French architect (1948–2023)

Thierry Guy Despont (19 April 1948 – 13 August 2023) was a French architect, artist and designer who lived and worked in New York City.

During the 1980s, he was the associate architect for the restoration of the Statue of Liberty. He then went on to remodel the Herbert N. Straus House at 9 East 72nd Street on Manhattan's Upper East Side for the billionaire Leslie Wexner of Limited Inc. fame (a home which later gained additional notoriety as the abode of Jeffrey Epstein).

Among the high-profile buildings in Manhattan he had designed the interiors for are 220 Central Park South,
53W53 (the interiors of the condominiums), the Getty Museum, and the Woolworth Building.

In the early 2000s, he designed the interiors for Gordon Ramsay's restaurant, the eponymous Gordon Ramsay at Claridge's in London.
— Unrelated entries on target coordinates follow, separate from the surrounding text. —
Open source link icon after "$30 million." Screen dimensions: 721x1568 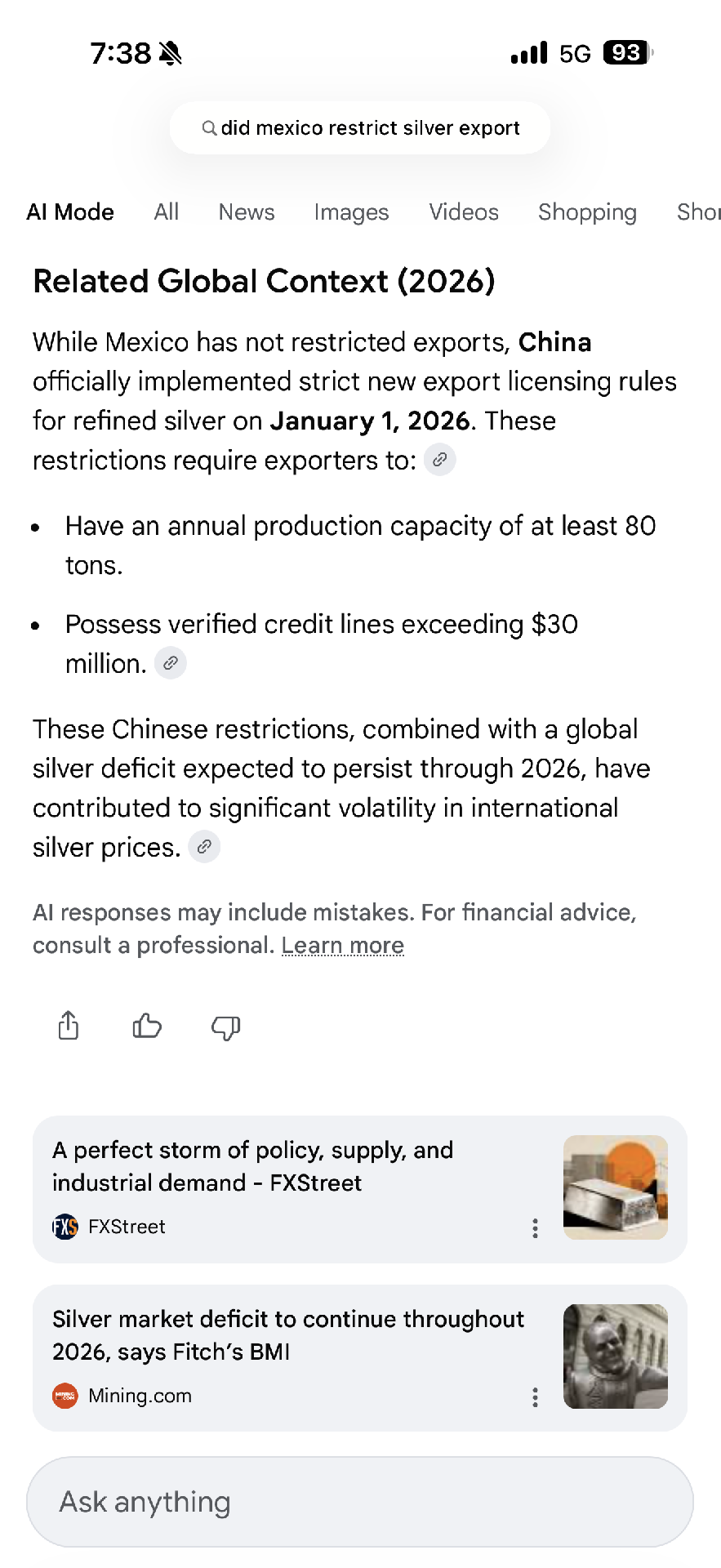point(171,664)
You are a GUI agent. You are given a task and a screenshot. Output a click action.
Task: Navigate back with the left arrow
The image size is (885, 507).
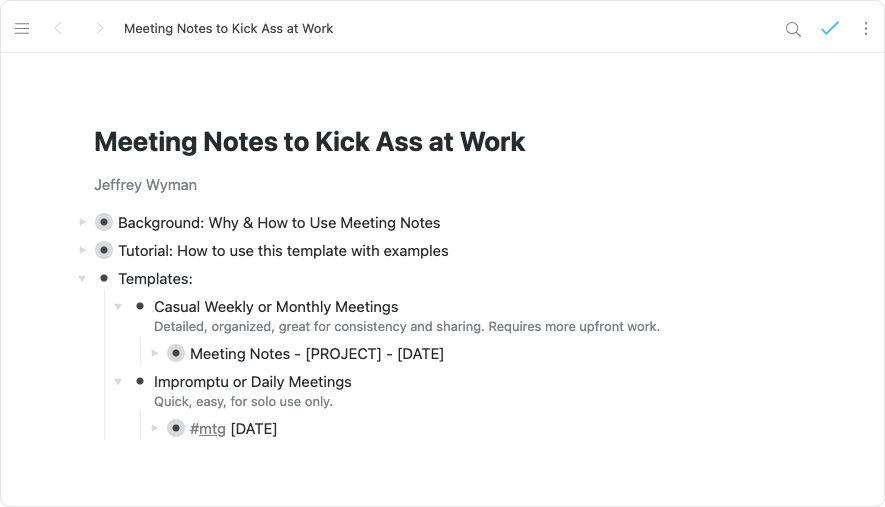[x=58, y=29]
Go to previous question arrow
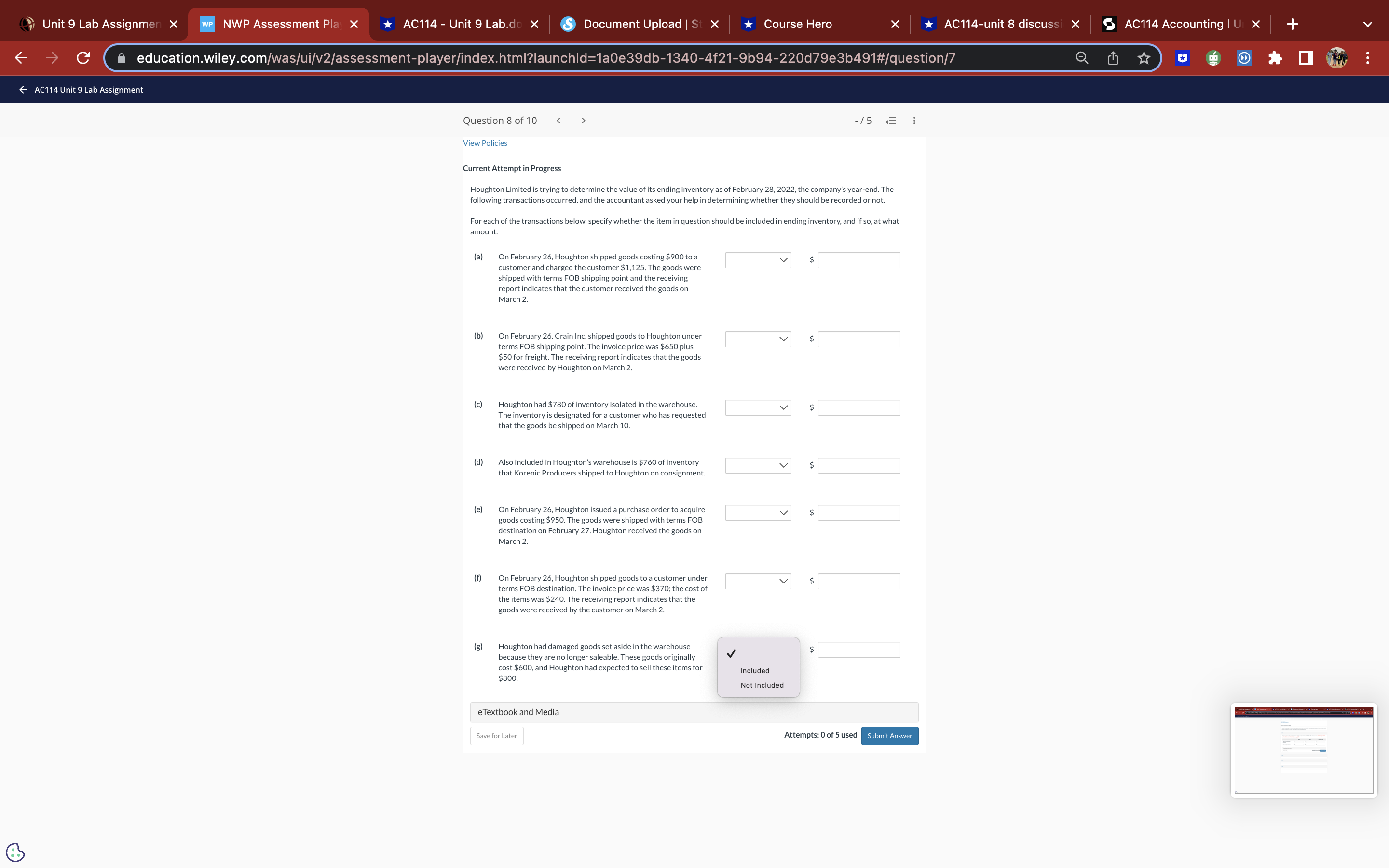Viewport: 1389px width, 868px height. [x=558, y=121]
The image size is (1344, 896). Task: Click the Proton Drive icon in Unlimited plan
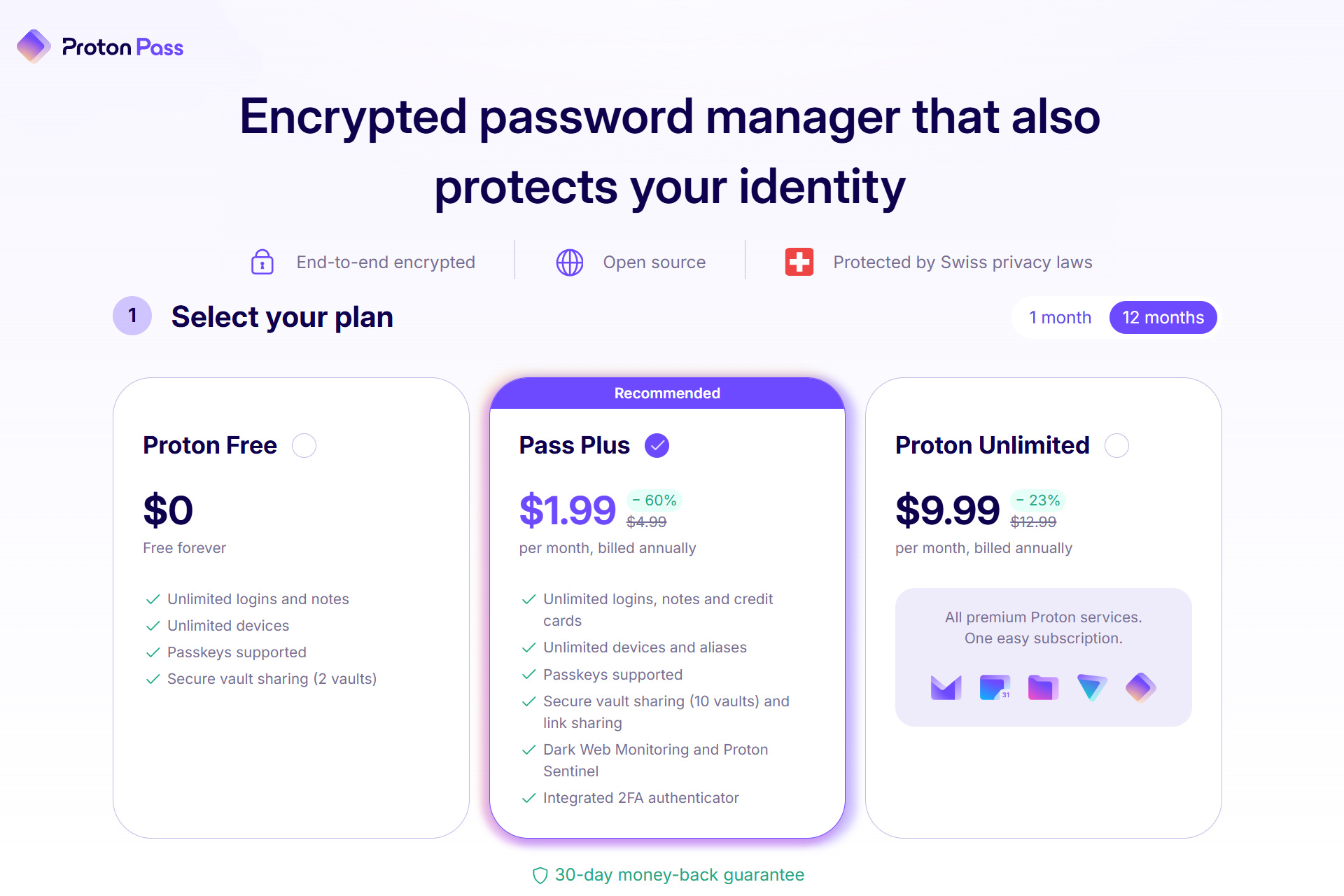[1042, 688]
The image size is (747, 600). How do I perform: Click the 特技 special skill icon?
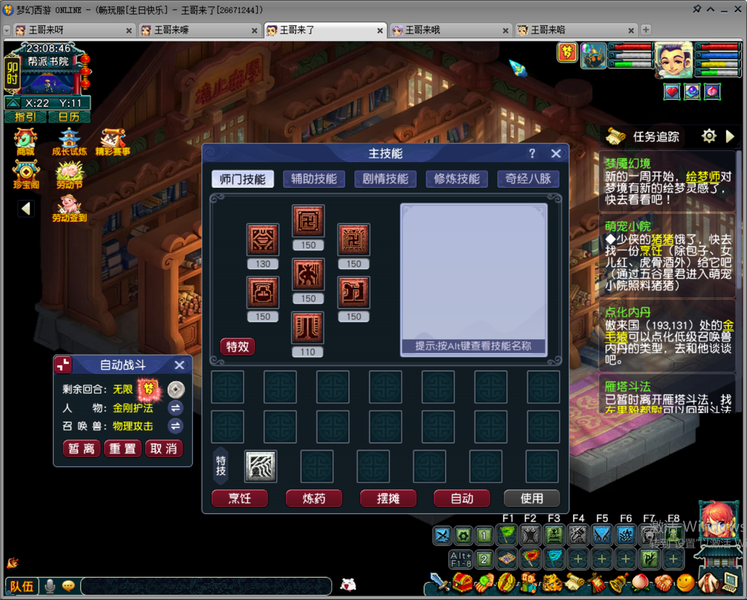pos(260,466)
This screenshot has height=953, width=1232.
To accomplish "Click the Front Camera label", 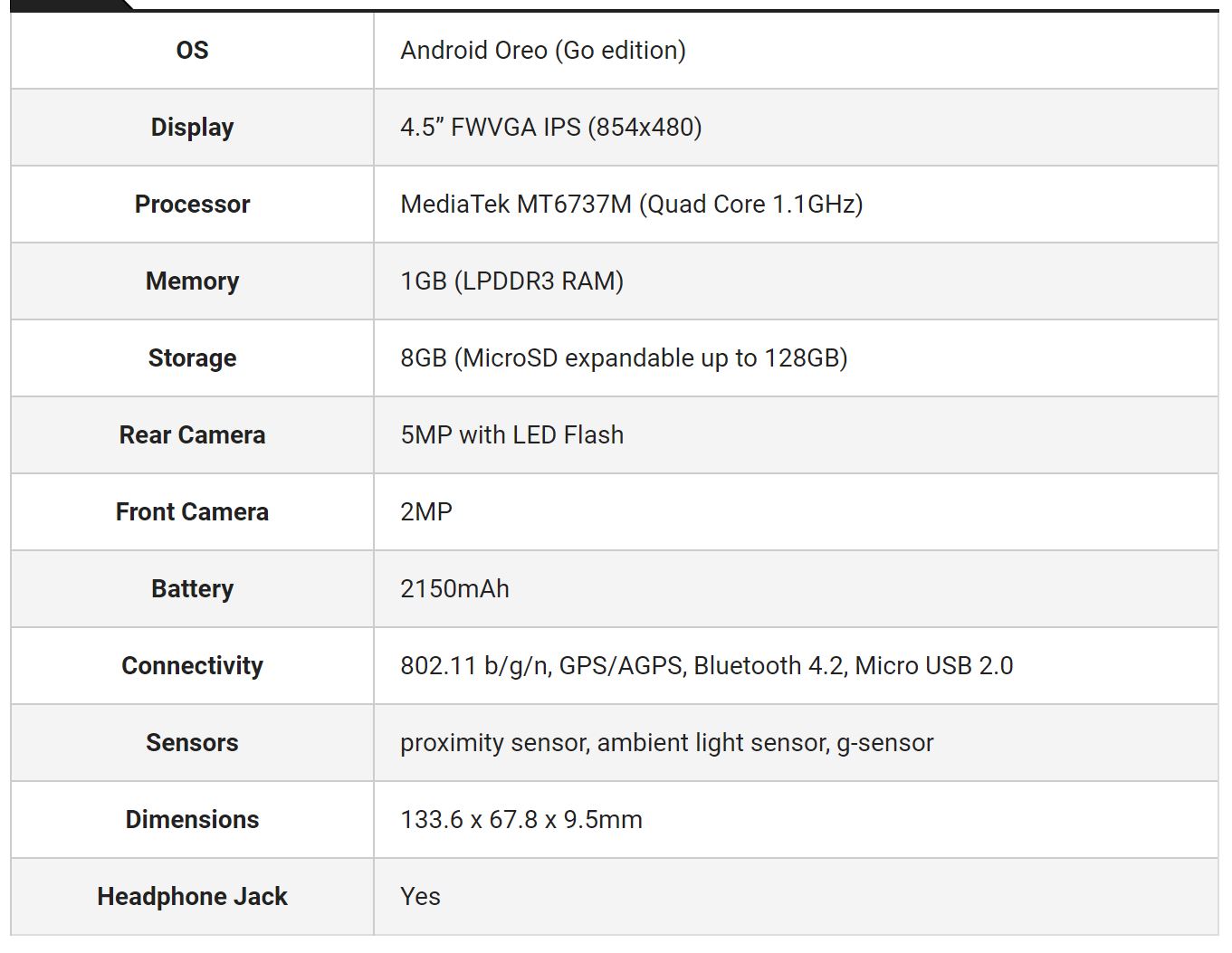I will (x=192, y=511).
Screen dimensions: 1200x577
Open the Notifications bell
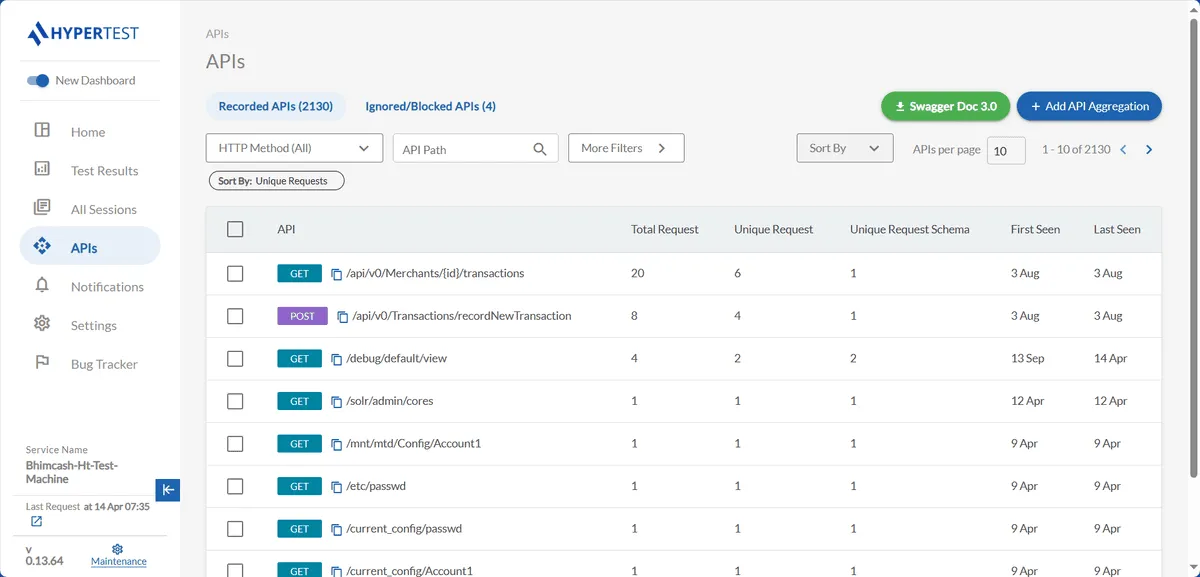pos(41,286)
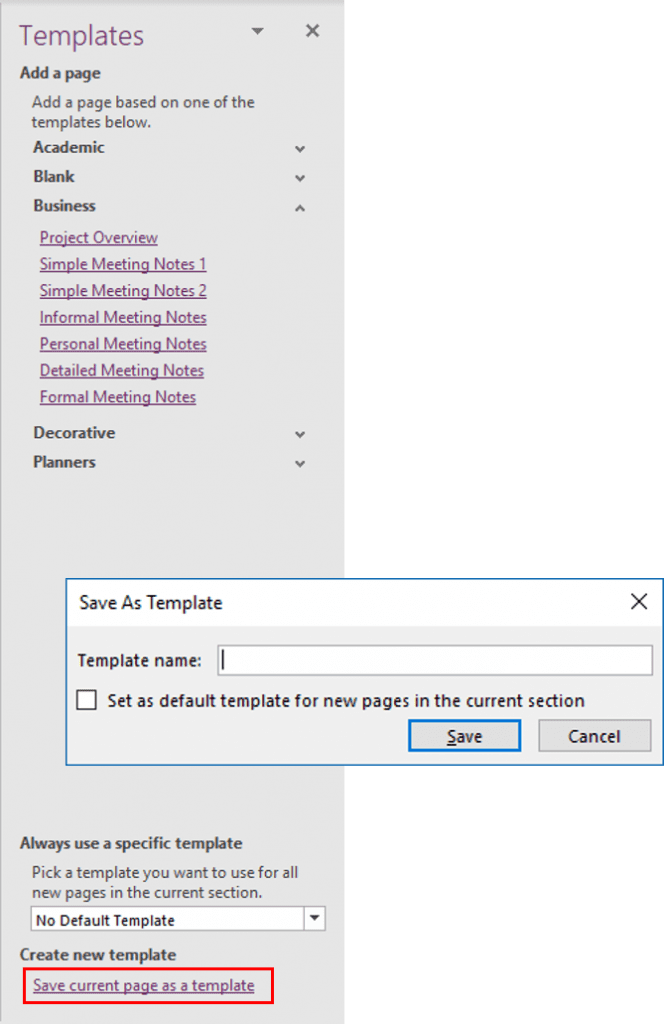This screenshot has height=1024, width=664.
Task: Expand the Decorative templates section
Action: click(299, 434)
In 2005 he did alterations to The Promenade restaurant at the Dorchester, including fitting it with an oval leather bar the length of Nelson's Column. Between 2007 and 2010, he renovated the Lambs Club's former clubhouse in New York City into the Chatwal New York hotel.

In 2009, Despont redesigned the two restaurants and the bar Il Pricipe at the Hotel Principe di Savoia in Milan, Italy. Despont worked on the physical conversion of a section of the Battery Maritime Building in Lower Manhattan, into the 47 suite luxury hotel Casa Cipriani, which opened in late 2021.

Despont was known for being "the designer of choice for titans of industry," to cite his obituary in Architectural Digest. His clients included Bill Gates, Calvin Klein, Jayne Wrightsman, Annette and Oscar de la Renta, Conrad Black, Leslie Wexner, Peggy and Mickey Drexler, and Peter Morton. "To be successful at my job, one must be very good at understanding not only a client's needs, but also a client's dreams and memories," Despont told the journalist Nina Munk in 1999. "One must know where the client comes from and what they desire. Part of the craft is learning to read people, to see things they are sure about, the things they are unsure about; the things they don't convey verbally, but express through their surroundings."

He graduated from École Nationale Supérieure des Beaux-Arts and Harvard Graduate School of Design.

Thierry Despont died on 13 August 2023, at the age of 75.